--- Requirement ---
Count the lines in the listing below that contain the word "Instruction". Case matters, and the reply should be only the number.

--- Excerpted data ---

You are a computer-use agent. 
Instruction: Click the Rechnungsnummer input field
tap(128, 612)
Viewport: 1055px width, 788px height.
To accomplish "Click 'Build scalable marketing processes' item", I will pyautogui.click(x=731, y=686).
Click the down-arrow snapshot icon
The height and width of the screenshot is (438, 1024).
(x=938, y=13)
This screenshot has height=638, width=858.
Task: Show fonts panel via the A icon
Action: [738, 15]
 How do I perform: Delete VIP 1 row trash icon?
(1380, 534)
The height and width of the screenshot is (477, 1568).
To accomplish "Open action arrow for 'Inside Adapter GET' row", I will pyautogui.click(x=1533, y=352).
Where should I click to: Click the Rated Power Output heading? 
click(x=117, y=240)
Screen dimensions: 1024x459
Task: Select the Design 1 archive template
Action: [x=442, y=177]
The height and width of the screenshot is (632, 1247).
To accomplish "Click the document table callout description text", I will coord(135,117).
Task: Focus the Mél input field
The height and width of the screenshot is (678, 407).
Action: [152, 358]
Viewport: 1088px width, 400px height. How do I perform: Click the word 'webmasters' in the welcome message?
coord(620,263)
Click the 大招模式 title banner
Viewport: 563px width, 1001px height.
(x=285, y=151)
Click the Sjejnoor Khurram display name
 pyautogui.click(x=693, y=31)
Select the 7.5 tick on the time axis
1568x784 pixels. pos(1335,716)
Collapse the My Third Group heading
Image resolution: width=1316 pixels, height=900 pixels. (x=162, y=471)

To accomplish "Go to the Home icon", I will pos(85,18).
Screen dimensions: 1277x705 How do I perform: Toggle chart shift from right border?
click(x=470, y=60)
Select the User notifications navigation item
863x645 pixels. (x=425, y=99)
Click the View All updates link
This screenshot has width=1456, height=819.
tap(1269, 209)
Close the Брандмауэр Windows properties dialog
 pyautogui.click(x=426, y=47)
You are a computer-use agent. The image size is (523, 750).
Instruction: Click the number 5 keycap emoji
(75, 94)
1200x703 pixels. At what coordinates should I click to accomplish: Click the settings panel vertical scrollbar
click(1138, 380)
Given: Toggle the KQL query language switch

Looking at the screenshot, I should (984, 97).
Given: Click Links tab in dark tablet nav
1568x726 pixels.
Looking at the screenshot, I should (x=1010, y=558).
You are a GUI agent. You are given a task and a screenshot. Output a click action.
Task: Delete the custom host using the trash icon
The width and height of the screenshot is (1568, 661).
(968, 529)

--- The solution ---
2